*** Listed records ***

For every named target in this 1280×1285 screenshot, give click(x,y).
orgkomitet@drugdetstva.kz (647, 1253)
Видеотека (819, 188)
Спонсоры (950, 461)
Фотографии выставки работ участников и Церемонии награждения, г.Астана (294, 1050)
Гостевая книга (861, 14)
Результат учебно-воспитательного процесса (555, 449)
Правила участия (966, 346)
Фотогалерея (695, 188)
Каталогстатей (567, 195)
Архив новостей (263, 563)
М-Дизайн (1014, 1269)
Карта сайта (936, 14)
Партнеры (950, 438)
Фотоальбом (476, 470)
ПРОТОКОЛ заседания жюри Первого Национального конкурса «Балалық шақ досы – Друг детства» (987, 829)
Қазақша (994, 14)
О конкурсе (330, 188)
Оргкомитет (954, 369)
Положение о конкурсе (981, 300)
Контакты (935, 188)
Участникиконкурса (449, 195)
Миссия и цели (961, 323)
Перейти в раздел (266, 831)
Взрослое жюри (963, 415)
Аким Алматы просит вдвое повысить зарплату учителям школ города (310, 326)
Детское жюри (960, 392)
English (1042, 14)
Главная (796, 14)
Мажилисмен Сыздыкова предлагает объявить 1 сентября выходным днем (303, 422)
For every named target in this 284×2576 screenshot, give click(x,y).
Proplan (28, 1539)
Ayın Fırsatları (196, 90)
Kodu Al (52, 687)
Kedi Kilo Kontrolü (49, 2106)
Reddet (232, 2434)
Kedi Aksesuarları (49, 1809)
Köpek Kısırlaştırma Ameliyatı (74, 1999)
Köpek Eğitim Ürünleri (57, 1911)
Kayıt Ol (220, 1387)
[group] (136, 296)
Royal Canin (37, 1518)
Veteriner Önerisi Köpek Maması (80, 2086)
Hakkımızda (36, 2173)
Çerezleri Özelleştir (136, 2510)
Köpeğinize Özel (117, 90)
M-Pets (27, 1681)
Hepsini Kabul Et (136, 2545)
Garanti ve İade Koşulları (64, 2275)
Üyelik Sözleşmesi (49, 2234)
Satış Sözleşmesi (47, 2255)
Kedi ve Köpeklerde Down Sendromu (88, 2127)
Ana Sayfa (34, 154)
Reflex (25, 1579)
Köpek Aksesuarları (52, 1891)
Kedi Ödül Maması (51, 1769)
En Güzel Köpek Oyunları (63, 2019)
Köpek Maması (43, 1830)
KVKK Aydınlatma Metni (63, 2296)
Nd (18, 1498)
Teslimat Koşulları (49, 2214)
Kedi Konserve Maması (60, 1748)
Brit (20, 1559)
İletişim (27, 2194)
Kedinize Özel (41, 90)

*** End of Listed records ***
*** Listed records ***

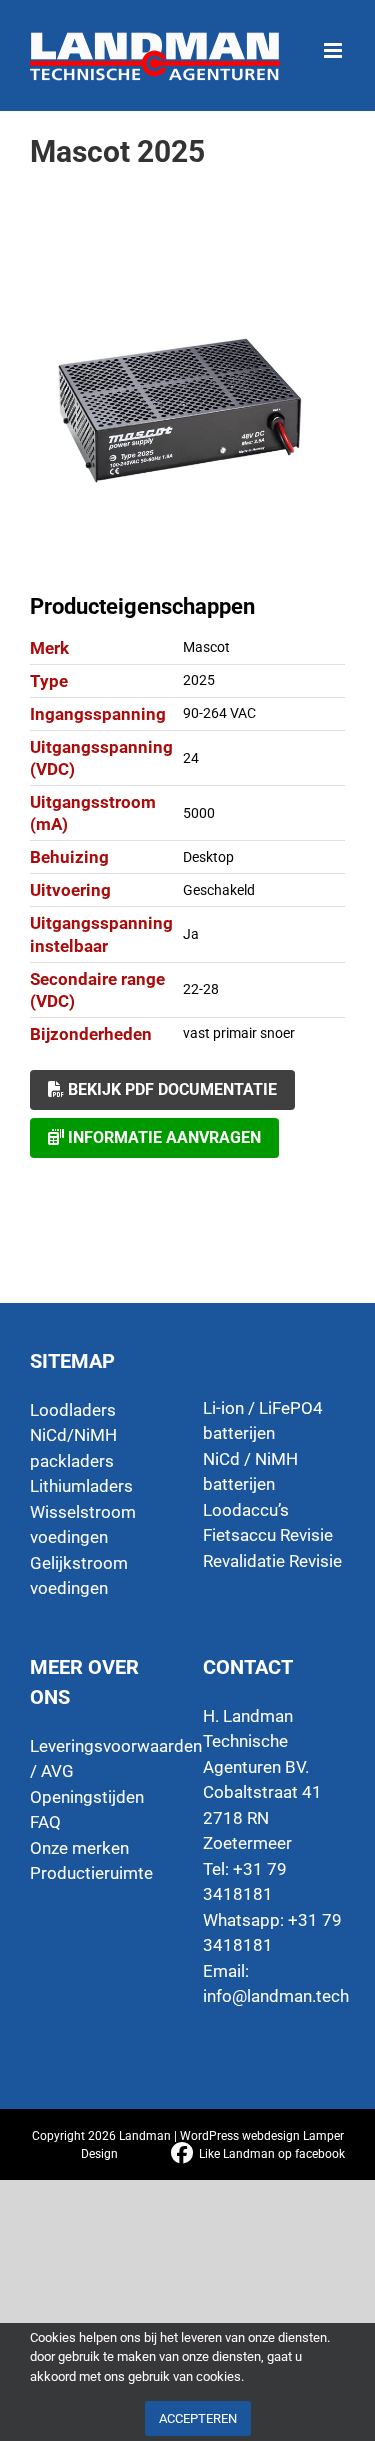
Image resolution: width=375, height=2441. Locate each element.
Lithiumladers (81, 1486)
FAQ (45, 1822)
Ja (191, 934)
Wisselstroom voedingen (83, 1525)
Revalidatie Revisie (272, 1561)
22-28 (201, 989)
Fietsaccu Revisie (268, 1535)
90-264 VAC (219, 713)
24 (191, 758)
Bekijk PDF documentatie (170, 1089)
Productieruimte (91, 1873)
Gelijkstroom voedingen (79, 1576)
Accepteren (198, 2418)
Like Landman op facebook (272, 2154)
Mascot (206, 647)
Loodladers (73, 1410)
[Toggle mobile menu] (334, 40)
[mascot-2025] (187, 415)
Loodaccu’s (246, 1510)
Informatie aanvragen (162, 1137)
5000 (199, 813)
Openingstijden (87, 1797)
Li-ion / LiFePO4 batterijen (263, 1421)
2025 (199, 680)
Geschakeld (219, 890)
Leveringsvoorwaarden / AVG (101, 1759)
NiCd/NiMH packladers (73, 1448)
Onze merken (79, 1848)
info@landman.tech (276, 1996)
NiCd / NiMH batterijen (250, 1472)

*** End of Listed records ***

* Task instructions *
From the records above, copy out the line with "For every named target in this 1280×1285", the line with "Teslimat Koşulları (49, 2214)", and every line between them, word for word.

* Output *
For every named target in this 1280×1285 screenshot, give click(x,y).
orgkomitet@drugdetstva.kz (647, 1253)
Видеотека (819, 188)
Спонсоры (950, 461)
Фотографии выставки работ участников и Церемонии награждения, г.Астана (294, 1050)
Гостевая книга (861, 14)
Результат учебно-воспитательного процесса (555, 449)
Правила участия (966, 346)
Фотогалерея (695, 188)
Каталогстатей (567, 195)
Архив новостей (263, 563)
М-Дизайн (1014, 1269)
Карта сайта (936, 14)
Партнеры (950, 438)
Фотоальбом (476, 470)
ПРОТОКОЛ заседания жюри Первого Национального конкурса «Балалық шақ досы – Друг детства» (987, 829)
Қазақша (994, 14)
О конкурсе (330, 188)
Оргкомитет (954, 369)
Положение о конкурсе (981, 300)
Контакты (935, 188)
Участникиконкурса (449, 195)
Миссия и цели (961, 323)
Перейти в раздел (266, 831)
Взрослое жюри (963, 415)
Аким Алматы просит вдвое повысить зарплату учителям школ города (310, 326)
Детское жюри (960, 392)
English (1042, 14)
Главная (796, 14)
Мажилисмен Сыздыкова предлагает объявить 1 сентября выходным днем (303, 422)
For every named target in this 284×2576 screenshot, give click(x,y).
Proplan (28, 1539)
Ayın Fırsatları (196, 90)
Kodu Al (52, 687)
Kedi Kilo Kontrolü (49, 2106)
Reddet (232, 2434)
Kedi Aksesuarları (49, 1809)
Köpek Kısırlaştırma Ameliyatı (74, 1999)
Köpek Eğitim Ürünleri (57, 1911)
Kayıt Ol (220, 1387)
[group] (136, 296)
Royal Canin (37, 1518)
Veteriner Önerisi Köpek Maması (80, 2086)
Hakkımızda (36, 2173)
Çerezleri Özelleştir (136, 2510)
Köpeğinize Özel (117, 90)
M-Pets (27, 1681)
Hepsini Kabul Et (136, 2545)
Garanti ve İade Koşulları (64, 2275)
Üyelik Sözleşmesi (49, 2234)
Satış Sözleşmesi (47, 2255)
Kedi ve Köpeklerde Down Sendromu (88, 2127)
Ana Sayfa (34, 154)
Reflex (25, 1579)
Köpek Aksesuarları (52, 1891)
Kedi Ödül Maması (51, 1769)
En Güzel Köpek Oyunları (63, 2019)
Köpek Maması (43, 1830)
KVKK Aydınlatma Metni (63, 2296)
Nd (18, 1498)
Teslimat Koşulları (49, 2214)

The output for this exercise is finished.